Exercise instructions: Locate the word "input" in the data below, then copy every line that holds it.
···
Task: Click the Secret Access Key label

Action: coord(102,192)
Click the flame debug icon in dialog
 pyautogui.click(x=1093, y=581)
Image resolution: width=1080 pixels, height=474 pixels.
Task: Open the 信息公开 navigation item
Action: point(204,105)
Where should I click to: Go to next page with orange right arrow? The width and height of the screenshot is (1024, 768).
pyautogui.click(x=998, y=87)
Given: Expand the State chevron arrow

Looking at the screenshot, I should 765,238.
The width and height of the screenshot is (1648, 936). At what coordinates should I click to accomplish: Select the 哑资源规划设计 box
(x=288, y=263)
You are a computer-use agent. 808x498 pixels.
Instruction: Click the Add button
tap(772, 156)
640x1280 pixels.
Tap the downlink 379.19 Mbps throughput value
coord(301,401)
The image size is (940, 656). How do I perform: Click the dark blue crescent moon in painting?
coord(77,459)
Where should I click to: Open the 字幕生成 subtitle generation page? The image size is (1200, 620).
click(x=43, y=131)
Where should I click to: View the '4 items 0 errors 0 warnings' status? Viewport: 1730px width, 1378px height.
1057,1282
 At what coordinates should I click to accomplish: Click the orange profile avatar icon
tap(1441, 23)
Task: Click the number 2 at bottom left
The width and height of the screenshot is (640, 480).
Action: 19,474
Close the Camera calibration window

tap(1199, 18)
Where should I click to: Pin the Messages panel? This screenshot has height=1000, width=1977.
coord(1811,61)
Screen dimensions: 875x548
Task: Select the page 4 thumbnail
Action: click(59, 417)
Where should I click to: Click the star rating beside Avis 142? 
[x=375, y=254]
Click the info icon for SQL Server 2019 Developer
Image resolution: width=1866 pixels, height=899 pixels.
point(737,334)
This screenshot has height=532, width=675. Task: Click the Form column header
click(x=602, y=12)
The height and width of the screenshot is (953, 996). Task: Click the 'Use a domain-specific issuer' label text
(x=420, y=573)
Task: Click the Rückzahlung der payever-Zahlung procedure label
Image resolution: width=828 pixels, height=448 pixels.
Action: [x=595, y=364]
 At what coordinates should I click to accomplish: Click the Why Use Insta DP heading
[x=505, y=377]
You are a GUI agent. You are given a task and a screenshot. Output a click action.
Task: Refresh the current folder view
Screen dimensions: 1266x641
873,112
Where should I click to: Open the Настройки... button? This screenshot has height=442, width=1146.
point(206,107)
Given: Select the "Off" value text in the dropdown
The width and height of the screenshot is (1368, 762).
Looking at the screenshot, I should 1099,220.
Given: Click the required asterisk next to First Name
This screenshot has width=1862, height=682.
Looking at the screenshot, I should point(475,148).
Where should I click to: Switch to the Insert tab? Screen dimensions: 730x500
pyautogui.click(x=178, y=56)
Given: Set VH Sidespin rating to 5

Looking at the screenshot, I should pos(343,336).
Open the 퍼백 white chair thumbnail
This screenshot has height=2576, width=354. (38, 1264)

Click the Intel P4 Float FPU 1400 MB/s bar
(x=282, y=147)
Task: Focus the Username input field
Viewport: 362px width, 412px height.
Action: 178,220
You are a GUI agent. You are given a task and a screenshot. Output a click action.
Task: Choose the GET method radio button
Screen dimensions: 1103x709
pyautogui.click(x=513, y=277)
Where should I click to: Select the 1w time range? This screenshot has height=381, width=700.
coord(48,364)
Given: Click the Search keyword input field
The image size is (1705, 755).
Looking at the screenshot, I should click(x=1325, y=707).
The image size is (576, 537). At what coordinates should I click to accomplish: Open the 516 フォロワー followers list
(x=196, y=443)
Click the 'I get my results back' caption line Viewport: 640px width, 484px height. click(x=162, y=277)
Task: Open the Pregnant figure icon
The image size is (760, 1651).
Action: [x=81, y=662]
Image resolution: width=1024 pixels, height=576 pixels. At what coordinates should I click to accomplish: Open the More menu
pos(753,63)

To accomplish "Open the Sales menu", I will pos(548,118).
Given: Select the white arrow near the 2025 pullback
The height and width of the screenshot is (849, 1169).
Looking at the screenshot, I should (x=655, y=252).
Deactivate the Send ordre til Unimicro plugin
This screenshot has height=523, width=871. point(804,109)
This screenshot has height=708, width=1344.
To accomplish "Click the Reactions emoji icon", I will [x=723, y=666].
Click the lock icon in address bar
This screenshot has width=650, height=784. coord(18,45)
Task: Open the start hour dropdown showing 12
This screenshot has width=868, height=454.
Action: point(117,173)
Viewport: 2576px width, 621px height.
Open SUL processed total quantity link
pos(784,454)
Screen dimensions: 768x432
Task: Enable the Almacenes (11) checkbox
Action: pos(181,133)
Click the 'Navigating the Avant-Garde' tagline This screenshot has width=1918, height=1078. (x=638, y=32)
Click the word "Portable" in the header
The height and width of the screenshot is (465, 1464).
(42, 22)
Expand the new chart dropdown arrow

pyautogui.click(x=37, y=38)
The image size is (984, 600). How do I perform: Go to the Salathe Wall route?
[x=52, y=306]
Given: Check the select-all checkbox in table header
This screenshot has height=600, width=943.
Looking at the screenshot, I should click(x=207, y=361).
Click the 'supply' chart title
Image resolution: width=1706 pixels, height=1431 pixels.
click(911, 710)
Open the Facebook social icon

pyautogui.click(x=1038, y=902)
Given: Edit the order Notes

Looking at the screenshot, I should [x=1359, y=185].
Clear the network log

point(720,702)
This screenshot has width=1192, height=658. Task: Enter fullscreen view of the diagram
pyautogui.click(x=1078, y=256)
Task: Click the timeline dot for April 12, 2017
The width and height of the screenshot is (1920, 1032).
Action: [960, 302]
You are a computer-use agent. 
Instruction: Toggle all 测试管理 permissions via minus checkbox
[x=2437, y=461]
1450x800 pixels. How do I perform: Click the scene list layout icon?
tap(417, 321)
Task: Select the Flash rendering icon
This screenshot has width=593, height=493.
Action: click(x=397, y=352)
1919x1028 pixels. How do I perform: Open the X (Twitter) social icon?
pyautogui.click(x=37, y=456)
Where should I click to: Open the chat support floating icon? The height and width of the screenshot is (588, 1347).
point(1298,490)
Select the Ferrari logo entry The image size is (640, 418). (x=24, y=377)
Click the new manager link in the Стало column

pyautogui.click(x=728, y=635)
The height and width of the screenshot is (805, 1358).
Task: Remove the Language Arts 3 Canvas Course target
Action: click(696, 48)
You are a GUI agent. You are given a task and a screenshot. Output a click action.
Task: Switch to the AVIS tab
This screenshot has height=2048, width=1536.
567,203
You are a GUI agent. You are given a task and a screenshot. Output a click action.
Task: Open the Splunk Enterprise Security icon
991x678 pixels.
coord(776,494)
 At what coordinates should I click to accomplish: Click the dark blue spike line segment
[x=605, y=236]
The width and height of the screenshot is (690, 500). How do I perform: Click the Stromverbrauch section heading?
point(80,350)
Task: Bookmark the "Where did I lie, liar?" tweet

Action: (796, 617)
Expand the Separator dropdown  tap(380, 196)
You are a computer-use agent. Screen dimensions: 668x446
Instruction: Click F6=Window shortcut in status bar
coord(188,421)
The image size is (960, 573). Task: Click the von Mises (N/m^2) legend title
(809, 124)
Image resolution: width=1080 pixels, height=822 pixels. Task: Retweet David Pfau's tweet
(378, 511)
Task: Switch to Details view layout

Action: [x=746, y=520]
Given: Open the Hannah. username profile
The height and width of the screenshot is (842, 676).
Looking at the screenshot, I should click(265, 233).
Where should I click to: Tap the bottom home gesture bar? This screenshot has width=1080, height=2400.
···
Output for this task:
Task: Focus the Username input field
Given: Click the Search keyword input field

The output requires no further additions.